*** Begin section ***

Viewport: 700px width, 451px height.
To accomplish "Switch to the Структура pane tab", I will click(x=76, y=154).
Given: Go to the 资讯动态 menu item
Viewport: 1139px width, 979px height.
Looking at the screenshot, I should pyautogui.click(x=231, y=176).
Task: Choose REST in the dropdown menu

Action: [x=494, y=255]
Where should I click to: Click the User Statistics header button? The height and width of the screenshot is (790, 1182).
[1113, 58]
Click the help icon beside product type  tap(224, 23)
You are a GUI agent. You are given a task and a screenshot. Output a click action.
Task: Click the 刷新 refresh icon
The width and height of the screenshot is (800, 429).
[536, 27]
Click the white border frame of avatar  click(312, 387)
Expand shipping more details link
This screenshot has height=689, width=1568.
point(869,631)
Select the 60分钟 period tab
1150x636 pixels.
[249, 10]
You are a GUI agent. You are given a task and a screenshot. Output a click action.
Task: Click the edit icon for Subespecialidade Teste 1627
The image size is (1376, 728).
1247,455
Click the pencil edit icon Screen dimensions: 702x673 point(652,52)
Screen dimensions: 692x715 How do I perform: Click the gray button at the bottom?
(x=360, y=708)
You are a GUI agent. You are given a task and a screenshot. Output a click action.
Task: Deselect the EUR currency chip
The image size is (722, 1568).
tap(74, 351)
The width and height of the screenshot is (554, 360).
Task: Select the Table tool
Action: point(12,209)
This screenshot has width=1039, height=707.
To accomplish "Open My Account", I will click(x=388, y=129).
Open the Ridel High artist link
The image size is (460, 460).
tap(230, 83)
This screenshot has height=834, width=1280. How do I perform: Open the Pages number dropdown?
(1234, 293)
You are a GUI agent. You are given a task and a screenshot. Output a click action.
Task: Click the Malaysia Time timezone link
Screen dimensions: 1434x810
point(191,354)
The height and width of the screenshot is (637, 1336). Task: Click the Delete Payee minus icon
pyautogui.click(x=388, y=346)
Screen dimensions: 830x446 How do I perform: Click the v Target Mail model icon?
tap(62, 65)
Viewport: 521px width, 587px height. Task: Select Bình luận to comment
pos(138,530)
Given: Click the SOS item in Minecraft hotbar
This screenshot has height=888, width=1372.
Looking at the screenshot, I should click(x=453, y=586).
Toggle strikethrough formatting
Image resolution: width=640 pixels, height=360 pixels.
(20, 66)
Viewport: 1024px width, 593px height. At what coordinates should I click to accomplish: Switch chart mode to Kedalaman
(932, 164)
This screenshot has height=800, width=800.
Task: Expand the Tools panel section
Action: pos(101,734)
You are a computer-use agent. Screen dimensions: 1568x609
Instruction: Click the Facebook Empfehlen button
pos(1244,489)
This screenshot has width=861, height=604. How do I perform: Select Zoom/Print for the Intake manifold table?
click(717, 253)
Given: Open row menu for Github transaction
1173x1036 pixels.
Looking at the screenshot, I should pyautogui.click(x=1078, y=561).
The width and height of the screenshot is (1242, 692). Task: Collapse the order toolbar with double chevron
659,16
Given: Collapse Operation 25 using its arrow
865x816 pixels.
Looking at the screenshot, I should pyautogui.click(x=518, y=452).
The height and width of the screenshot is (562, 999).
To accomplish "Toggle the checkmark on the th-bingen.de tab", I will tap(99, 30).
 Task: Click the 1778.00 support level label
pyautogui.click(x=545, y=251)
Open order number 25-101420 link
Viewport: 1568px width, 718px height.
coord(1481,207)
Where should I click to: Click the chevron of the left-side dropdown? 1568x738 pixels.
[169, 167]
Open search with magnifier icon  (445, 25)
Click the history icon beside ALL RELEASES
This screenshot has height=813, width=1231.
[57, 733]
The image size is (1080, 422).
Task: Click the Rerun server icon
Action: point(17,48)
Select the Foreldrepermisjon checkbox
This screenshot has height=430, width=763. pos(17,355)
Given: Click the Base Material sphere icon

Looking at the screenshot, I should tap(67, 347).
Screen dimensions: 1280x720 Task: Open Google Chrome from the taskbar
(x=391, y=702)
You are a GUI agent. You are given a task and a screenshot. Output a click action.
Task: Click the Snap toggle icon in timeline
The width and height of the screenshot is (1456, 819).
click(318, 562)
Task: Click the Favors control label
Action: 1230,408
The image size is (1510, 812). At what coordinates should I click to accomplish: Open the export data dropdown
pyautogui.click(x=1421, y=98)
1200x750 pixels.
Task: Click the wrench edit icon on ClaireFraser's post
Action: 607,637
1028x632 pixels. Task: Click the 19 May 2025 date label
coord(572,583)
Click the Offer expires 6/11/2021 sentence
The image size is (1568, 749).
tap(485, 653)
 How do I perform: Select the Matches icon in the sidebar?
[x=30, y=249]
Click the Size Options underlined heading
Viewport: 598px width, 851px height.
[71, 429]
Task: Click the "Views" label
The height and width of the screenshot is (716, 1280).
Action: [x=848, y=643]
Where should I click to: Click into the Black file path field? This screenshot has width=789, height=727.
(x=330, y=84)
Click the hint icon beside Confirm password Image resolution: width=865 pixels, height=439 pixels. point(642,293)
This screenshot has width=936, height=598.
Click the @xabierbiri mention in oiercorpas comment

*** End section ***

● Work request: Write out the whole listing again. Match it word for word.

● Result of the exercise:
Viewport: 700px width, 451px height.
To accomplish "Switch to the Структура pane tab", I will click(x=76, y=154).
Given: Go to the 资讯动态 menu item
Viewport: 1139px width, 979px height.
Looking at the screenshot, I should pyautogui.click(x=231, y=176).
Task: Choose REST in the dropdown menu

Action: [x=494, y=255]
Where should I click to: Click the User Statistics header button? The height and width of the screenshot is (790, 1182).
[1113, 58]
Click the help icon beside product type  tap(224, 23)
You are a GUI agent. You are given a task and a screenshot. Output a click action.
Task: Click the 刷新 refresh icon
The width and height of the screenshot is (800, 429).
[536, 27]
Click the white border frame of avatar  click(312, 387)
Expand shipping more details link
This screenshot has height=689, width=1568.
point(869,631)
Select the 60分钟 period tab
1150x636 pixels.
[249, 10]
You are a GUI agent. You are given a task and a screenshot. Output a click action.
Task: Click the edit icon for Subespecialidade Teste 1627
The image size is (1376, 728).
1247,455
Click the pencil edit icon Screen dimensions: 702x673 point(652,52)
Screen dimensions: 692x715 How do I perform: Click the gray button at the bottom?
(x=360, y=708)
You are a GUI agent. You are given a task and a screenshot. Output a click action.
Task: Deselect the EUR currency chip
The image size is (722, 1568).
tap(74, 351)
The width and height of the screenshot is (554, 360).
Task: Select the Table tool
Action: point(12,209)
This screenshot has width=1039, height=707.
To accomplish "Open My Account", I will click(x=388, y=129).
Open the Ridel High artist link
The image size is (460, 460).
tap(230, 83)
This screenshot has height=834, width=1280. How do I perform: Open the Pages number dropdown?
(1234, 293)
You are a GUI agent. You are given a task and a screenshot. Output a click action.
Task: Click the Malaysia Time timezone link
Screen dimensions: 1434x810
point(191,354)
The height and width of the screenshot is (637, 1336). Task: Click the Delete Payee minus icon
pyautogui.click(x=388, y=346)
Screen dimensions: 830x446 How do I perform: Click the v Target Mail model icon?
tap(62, 65)
Viewport: 521px width, 587px height. Task: Select Bình luận to comment
pos(138,530)
Given: Click the SOS item in Minecraft hotbar
This screenshot has height=888, width=1372.
Looking at the screenshot, I should click(x=453, y=586).
Toggle strikethrough formatting
Image resolution: width=640 pixels, height=360 pixels.
(20, 66)
Viewport: 1024px width, 593px height. At what coordinates should I click to accomplish: Switch chart mode to Kedalaman
(932, 164)
This screenshot has height=800, width=800.
Task: Expand the Tools panel section
Action: pos(101,734)
You are a computer-use agent. Screen dimensions: 1568x609
Instruction: Click the Facebook Empfehlen button
pos(1244,489)
This screenshot has width=861, height=604. How do I perform: Select Zoom/Print for the Intake manifold table?
click(717, 253)
Given: Open row menu for Github transaction
1173x1036 pixels.
Looking at the screenshot, I should pyautogui.click(x=1078, y=561).
The width and height of the screenshot is (1242, 692). Task: Collapse the order toolbar with double chevron
659,16
Given: Collapse Operation 25 using its arrow
865x816 pixels.
Looking at the screenshot, I should pyautogui.click(x=518, y=452).
The height and width of the screenshot is (562, 999).
To accomplish "Toggle the checkmark on the th-bingen.de tab", I will tap(99, 30).
 Task: Click the 1778.00 support level label
pyautogui.click(x=545, y=251)
Open order number 25-101420 link
Viewport: 1568px width, 718px height.
coord(1481,207)
Where should I click to: Click the chevron of the left-side dropdown? 1568x738 pixels.
[169, 167]
Open search with magnifier icon  (445, 25)
Click the history icon beside ALL RELEASES
This screenshot has height=813, width=1231.
[57, 733]
The image size is (1080, 422).
Task: Click the Rerun server icon
Action: point(17,48)
Select the Foreldrepermisjon checkbox
This screenshot has height=430, width=763. pos(17,355)
Given: Click the Base Material sphere icon

Looking at the screenshot, I should tap(67, 347).
Screen dimensions: 1280x720 Task: Open Google Chrome from the taskbar
(x=391, y=702)
You are a GUI agent. You are given a task and a screenshot. Output a click action.
Task: Click the Snap toggle icon in timeline
The width and height of the screenshot is (1456, 819).
click(318, 562)
Task: Click the Favors control label
Action: 1230,408
The image size is (1510, 812). At what coordinates should I click to accomplish: Open the export data dropdown
pyautogui.click(x=1421, y=98)
1200x750 pixels.
Task: Click the wrench edit icon on ClaireFraser's post
Action: 607,637
1028x632 pixels. Task: Click the 19 May 2025 date label
coord(572,583)
Click the Offer expires 6/11/2021 sentence
The image size is (1568, 749).
tap(485, 653)
 How do I perform: Select the Matches icon in the sidebar?
[x=30, y=249]
Click the Size Options underlined heading
Viewport: 598px width, 851px height.
[71, 429]
Task: Click the "Views" label
The height and width of the screenshot is (716, 1280).
Action: [x=848, y=643]
Where should I click to: Click into the Black file path field? This screenshot has width=789, height=727.
(x=330, y=84)
Click the hint icon beside Confirm password Image resolution: width=865 pixels, height=439 pixels. point(642,293)
This screenshot has width=936, height=598.
Click the @xabierbiri mention in oiercorpas comment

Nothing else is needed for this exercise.